В дальнейшем, эта трактовка достигает достаточной отчетливости. Предполагается, что с достижением области Феории подвижник делается открытым для благодати, для встречи с Божественными энергиями, и в Божественных энергиях, в Духе Святом он приобщается ко Христу. Если не все, то некоторые, кому довелось испытать этот опыт Богообщения, оказываются способны его сохранить и выразить, поведать другим. Отсюда идет, в частности, типичное для исихастских трактатов название «Деятельные и богословские главы»: в содержании таких трактатов рассказ об опыте Praxis последовательно переходит в рассказ об опыте Theoria, опыте Богообщения, что, согласно аскетической позиции, и есть богословие. Это опытное понимание богословия – нередкая тема в исихастской литературе. После Евагрия, мы находим ее у Диадоха Фотикийского, в «Лествице», у Максима Исповедника и так далее. При этом, у преподобного Максима и у Лествичника встречается и такой своеобразный мотив «от противного»: рассуждения о Боге, которые лишены опытного основания, сии отцы называют «богословием бесов». Например, Максим в письме к монаху Марину говорит так: «Знание тех, кто им кичится без делания, есть богословие демонов». [1] Отражением этого понимания – причем не только уже в аскетическом, но и в общеправославном сознании – является и присвоение преподобному Симеону имени Нового Богослова: нельзя не признать, что все богословствование преподобного есть именно – прямое поведание испытанного им опыта. Палама практически отождествляет богословие и Феорию. Позднее, через посредство «Добротолюбия», данное понимание переходит и в исихазм двух последних столетий, времени Филокалического возрождения. И уже в наши дни его вновь и со всею определенностью утверждает и закрепляет архимандрит Софроний (Сахаров).
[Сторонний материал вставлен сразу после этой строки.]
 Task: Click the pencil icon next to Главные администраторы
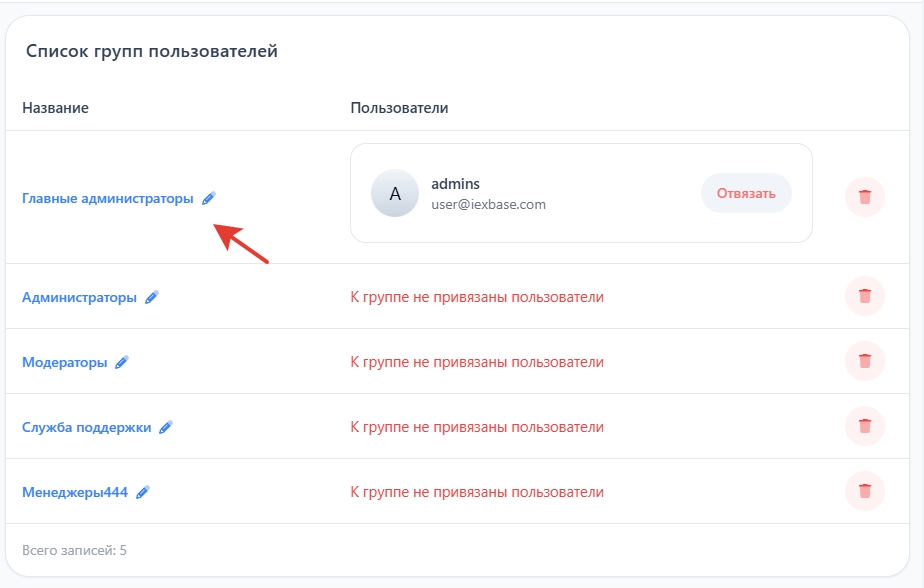pyautogui.click(x=208, y=199)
В числе многих его речений на эту тему есть, например, такое: «Богословие не есть домыслы человеческого ума-рассудка или результат критического исследования, а поведание о том бытии, в которое действием Духа Святого человек был введен». [2]
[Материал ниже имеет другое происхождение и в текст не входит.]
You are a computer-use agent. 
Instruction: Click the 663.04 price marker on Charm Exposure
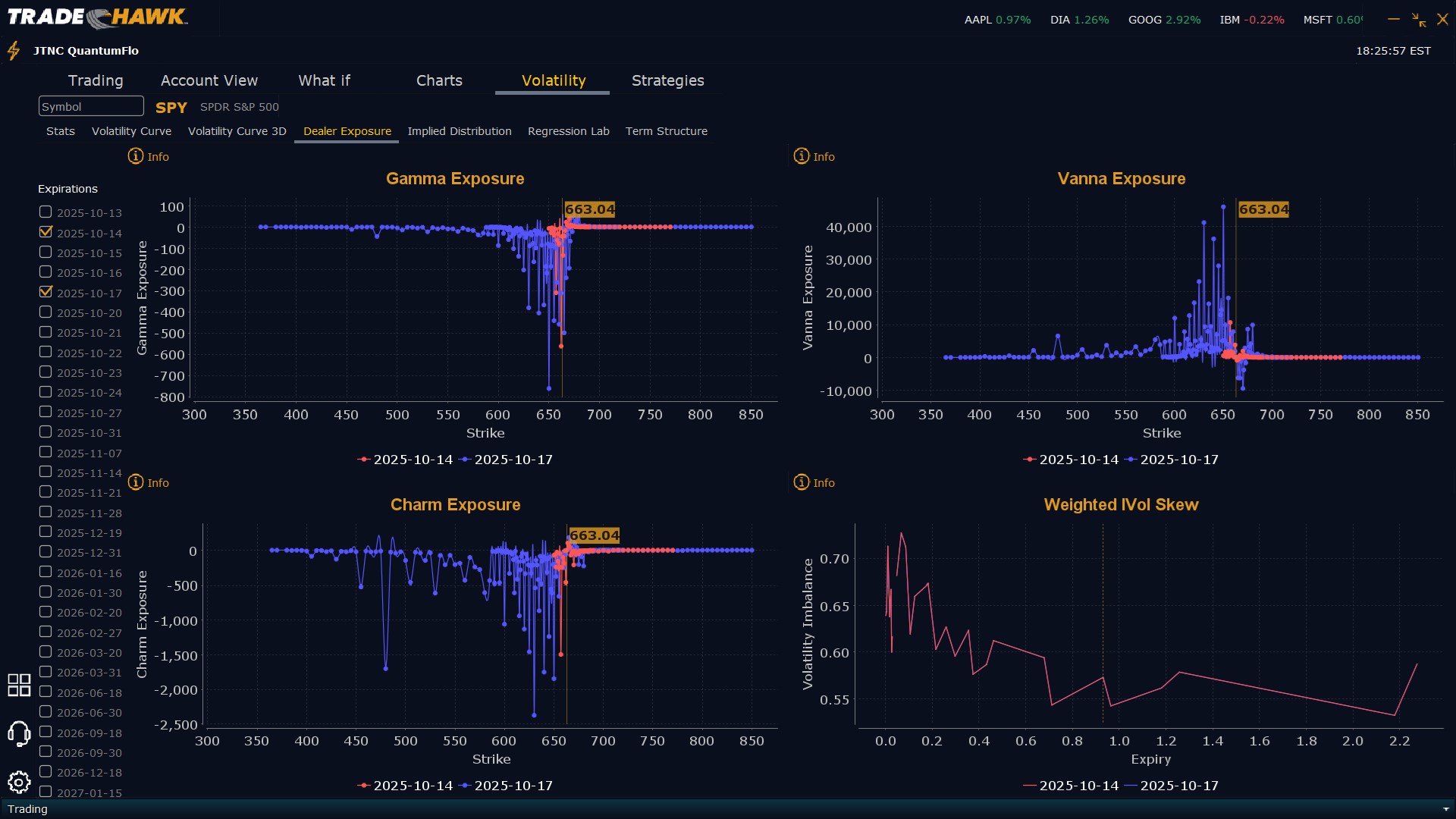tap(594, 535)
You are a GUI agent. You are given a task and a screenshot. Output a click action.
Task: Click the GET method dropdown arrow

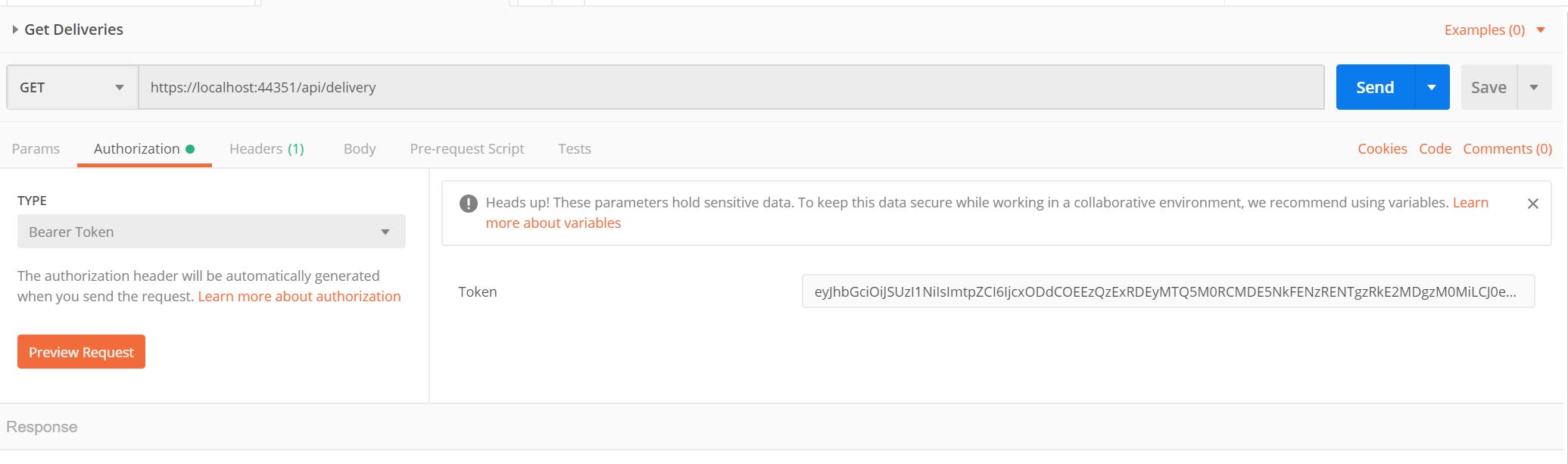(119, 86)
Следует подчеркнуть, что описываемая позиция аскетической традиции вовсе не сводится к заявлениям о том, каким должно быть богословие. Эта позиция не декларативна, а конструктивна: в обширнейшем корпусе исихастских текстов существует и богатое собрание трудов на богословские темы, включая и немалый набор таких, которые уже в самом названии обозначаются как богословские (как, скажем, упоминавшиеся «богословские главы» различных авторов – Максима Исповедника, Иоанна Карпафского и др.). В данном собрании перед нами налицо основательный фонд «исихастского богословия», и это богословие предстает в нем как самостоятельная и оригинальная богословская формация.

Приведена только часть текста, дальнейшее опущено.